If you do not know London, then you cannot imagine the disequilibrium just around the corner for me in the Royal Borough of Kensington and Chelsea. With my newly minted dreads and acid washed jeans, I was both out of place and out of class at my new address. My naïveté served me well when when Casper’s buddies would drop by that week. One was introduced as the future Lord ______ , at least three were the sons of Sir ‘so-and-so’, and my fave, the direct descendent, bearing the same surname, of a very, very famous 18th century scientist we all learn about in school. To be honest, I was still of the mind that the only person who should be referred to as Lord was Jesus Christ, and if you weren’t in armour searching for the holy grail, then I hadn’t a clue as to what the point of knighthood was. I am, however, always impressed by science.
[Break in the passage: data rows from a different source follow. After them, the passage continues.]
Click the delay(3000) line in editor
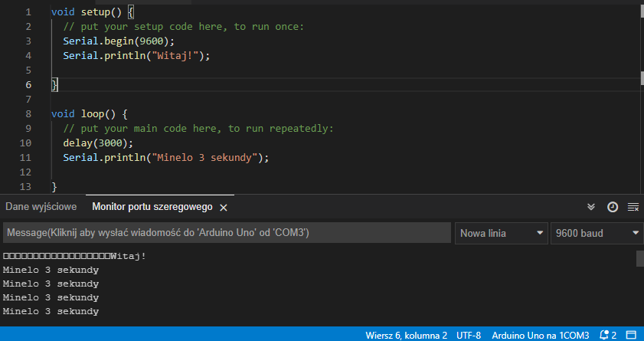 (x=98, y=143)
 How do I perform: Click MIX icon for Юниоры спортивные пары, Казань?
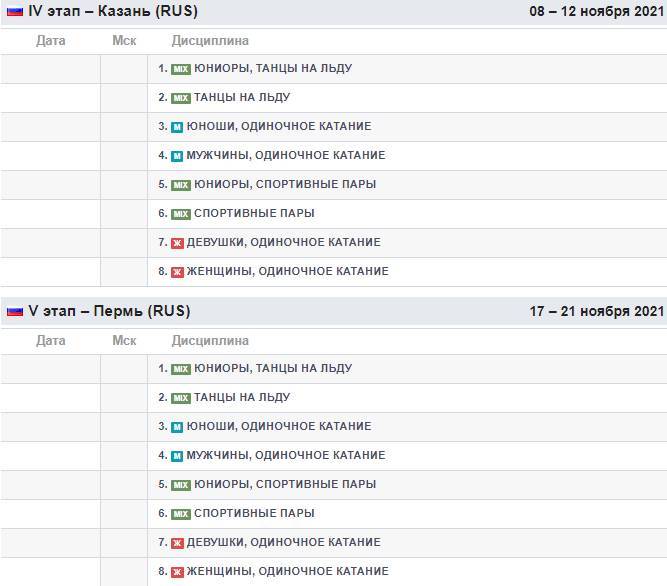point(180,185)
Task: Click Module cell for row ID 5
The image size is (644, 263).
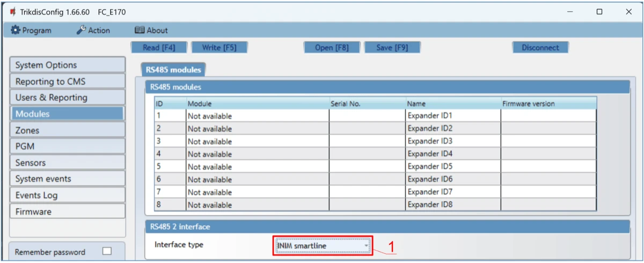Action: point(257,167)
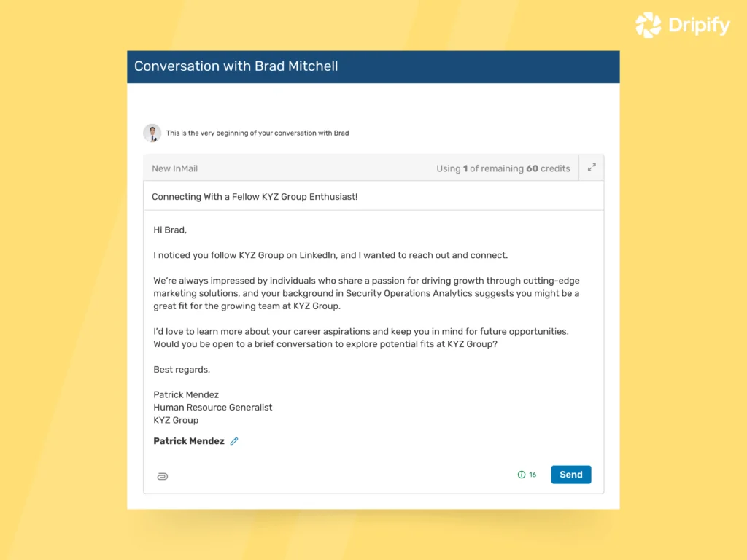Click the Human Resource Generalist title line

click(x=212, y=407)
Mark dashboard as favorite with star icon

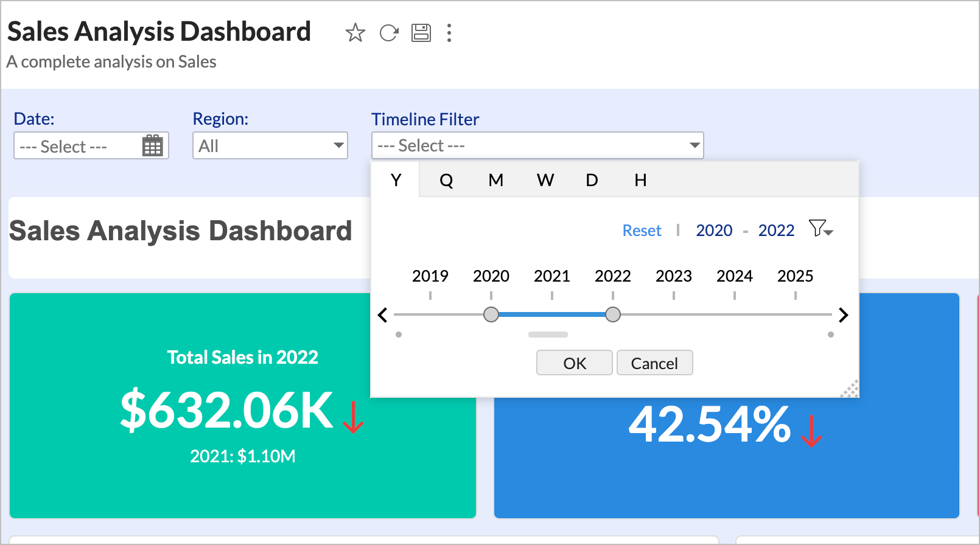click(x=355, y=33)
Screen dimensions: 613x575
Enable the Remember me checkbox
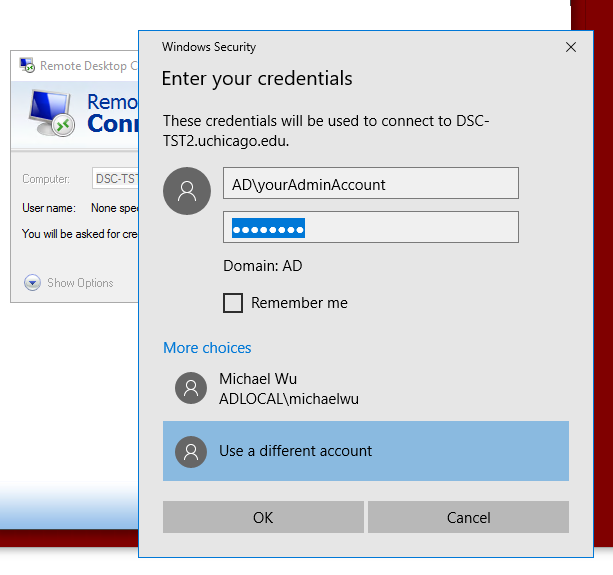233,303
Nevertheless, when it came up in conversation that I was flying back to Berkeley via Paris that next weekend, they (about 6 of them) happened to be traveling through Paris that same weekend en route to a little ski holiday in the French Alps. They suggested they book into my hotel that weekend as well so we could continue to hang out. Looking back, I was embarrassed by my purposefully shitty and cheap hotel directly across from Gare du Nord station. I suggested they shouldn’t, but they did book into it, and were genuinely fascinated by it. I am sure they found it shockingly cool. But what stays with me the most that weekend was the laughter, and the sun suddenly rising over the Parisian rooftops while, deep in conversation, we were solving the world’s problems, and me recognizing that shame is manufactured by your self and no one else, and that people are people, and that there is a never-ending list of places to go —and to know.
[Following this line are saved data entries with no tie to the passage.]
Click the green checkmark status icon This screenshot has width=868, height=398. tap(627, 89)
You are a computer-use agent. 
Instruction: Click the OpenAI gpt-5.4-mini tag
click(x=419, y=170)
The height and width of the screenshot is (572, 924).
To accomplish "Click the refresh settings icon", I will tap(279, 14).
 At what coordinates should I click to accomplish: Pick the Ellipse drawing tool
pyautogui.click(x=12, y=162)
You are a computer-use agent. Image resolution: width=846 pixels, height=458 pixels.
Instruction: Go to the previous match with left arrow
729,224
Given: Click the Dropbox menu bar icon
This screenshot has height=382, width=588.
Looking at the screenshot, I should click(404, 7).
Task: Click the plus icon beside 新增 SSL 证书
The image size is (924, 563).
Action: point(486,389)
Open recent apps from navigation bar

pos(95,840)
And starting with this little English side trip, I wanted more.
And so I am sat here, decades later and many side trips later, in a tiny, empty cafe in Liverpool, and I am in wonder of how our relationships to places shift and evolve over time. I sat down to write about this side trip to Islington, and Oxford, and Liverpool, but instead the memory of Paris and Sloan Court comes out. You can feel the importance of a place through your connection to the people who live there. This side trip reveals that I am connected to spots around England by being ‘once removed’. Old time friends surround me here, but this trip I put in the time to check out the places and lives of a stack of students — some of whom I cajoled into coming here. And in this way my disequilibrium from those years ago has given way to a new relationship to place, which in turn gives way to roots and connectivity through the people that I love.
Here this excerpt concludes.